Dropout layer misplaced in output? #1

rastna12 · 2020-09-25T15:37:51Z

Hello,
I have been reading your paper 'Qualitative Analysis of Monte Carlo Dropout' recently and reading through your code. Many thanks for making it available. I noticed something odd in line 88 of fcnet.py. See below link. Adding a dropout layer after the last linear layer seems odd to me. I have typically seen it placed before the final linear output layer, not after. See Yarin Gal's MC dropout model definition here. The dropout precedes the final linear layer. In fcnet.py's case, the model output is 1-D, which is then being dropped periodically. This appears to be incorrectly inflating the computed variance values, especially for models that produce large outputs.

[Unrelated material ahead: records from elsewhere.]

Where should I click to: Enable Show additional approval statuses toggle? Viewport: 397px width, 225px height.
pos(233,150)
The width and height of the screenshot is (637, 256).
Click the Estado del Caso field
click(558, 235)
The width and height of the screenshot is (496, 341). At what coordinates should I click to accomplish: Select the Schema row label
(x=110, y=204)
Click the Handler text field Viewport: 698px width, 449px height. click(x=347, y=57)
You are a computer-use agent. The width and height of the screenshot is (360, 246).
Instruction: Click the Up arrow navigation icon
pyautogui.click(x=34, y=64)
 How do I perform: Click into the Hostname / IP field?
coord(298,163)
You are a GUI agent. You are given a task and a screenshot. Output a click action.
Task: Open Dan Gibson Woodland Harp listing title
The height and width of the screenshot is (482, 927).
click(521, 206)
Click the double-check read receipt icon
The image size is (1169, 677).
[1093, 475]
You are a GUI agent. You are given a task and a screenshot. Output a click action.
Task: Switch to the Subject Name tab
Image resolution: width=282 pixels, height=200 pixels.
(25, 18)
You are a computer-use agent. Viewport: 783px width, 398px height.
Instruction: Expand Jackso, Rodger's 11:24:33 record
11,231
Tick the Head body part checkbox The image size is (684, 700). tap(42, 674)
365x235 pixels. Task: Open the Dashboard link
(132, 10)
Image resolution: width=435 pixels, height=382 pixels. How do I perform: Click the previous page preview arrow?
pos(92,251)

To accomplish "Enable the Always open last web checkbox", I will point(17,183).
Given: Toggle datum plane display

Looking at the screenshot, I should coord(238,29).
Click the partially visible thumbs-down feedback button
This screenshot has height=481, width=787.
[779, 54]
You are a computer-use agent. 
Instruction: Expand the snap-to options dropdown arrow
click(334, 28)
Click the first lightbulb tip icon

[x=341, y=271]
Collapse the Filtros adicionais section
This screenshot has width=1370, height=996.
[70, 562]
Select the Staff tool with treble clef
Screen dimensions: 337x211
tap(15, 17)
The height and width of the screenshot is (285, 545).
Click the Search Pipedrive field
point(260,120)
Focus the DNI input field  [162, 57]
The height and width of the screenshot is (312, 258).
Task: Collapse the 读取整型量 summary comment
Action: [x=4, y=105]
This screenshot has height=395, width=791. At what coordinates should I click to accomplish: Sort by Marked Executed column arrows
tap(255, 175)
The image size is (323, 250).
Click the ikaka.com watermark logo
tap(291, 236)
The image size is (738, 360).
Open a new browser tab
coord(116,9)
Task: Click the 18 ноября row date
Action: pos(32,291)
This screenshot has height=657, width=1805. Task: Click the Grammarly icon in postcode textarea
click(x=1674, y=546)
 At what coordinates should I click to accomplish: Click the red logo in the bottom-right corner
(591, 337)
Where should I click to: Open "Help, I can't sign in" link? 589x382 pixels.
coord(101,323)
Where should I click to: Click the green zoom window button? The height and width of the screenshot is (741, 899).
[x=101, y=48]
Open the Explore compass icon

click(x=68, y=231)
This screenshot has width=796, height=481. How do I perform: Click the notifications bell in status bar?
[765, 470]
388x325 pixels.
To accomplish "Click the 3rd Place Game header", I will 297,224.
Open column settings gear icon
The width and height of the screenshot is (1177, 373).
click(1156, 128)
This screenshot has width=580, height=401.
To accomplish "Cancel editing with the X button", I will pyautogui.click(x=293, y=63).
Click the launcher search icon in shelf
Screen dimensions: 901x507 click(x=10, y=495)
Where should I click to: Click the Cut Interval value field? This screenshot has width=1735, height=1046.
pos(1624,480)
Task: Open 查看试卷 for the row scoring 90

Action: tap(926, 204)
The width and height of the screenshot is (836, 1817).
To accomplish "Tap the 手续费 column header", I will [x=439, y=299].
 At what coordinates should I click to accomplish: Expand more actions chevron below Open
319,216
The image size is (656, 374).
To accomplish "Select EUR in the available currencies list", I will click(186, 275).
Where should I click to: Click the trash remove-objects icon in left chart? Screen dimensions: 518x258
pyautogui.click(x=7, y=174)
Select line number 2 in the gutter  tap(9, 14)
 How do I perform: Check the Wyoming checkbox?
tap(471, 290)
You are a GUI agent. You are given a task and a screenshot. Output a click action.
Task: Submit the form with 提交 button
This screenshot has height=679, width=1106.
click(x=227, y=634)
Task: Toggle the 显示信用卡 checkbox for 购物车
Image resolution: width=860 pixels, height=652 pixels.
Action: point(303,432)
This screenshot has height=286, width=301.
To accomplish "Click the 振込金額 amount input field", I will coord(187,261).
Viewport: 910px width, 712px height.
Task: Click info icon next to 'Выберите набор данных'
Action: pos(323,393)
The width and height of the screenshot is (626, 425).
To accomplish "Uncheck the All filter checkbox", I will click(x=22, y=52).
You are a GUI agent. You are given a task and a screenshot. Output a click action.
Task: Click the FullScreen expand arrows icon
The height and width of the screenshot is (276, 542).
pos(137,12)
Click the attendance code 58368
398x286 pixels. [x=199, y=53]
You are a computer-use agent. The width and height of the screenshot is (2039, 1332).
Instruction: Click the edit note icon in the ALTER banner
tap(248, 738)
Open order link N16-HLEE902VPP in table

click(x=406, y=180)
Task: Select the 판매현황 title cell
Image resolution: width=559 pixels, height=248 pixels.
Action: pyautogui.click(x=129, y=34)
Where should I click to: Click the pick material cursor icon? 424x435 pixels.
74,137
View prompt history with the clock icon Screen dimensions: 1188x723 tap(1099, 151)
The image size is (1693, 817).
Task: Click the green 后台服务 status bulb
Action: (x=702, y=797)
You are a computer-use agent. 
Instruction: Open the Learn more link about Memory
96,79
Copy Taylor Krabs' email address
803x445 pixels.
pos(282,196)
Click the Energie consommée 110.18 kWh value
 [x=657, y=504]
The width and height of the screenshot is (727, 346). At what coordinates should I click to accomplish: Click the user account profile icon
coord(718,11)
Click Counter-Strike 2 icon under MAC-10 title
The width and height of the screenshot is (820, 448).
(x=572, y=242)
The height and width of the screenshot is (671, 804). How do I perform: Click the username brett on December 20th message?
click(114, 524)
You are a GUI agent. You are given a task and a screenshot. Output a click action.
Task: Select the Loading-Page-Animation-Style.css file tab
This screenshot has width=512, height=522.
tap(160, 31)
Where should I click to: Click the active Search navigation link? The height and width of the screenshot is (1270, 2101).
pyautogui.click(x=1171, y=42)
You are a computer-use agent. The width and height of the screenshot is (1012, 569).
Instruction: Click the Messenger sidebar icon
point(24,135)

If this is the case, then this issue can be fixed by swapping these two lines. Thoughts?

ronald_bdl/ronald_bdl/models/fcnet.py

Line 88 in 9485d2a

activation = self.output['dropout'](activation)

ronaldseoh · 2020-09-25T18:11:24Z

Hi! Thank you so much for taking the time to read my paper and codes! This was my class project last year, so please be aware that there might be some serious errors as this didn't go through any rigorous review process.

That said, I think I do remember noticing that from Gal's code but still choosing to put dropout after the final linear layer because I simply wasn't able to find the exact reason why I should not - I mean, aren't the final layer's weights also model parameters? I wasn't sure why I should assume different distribution for them.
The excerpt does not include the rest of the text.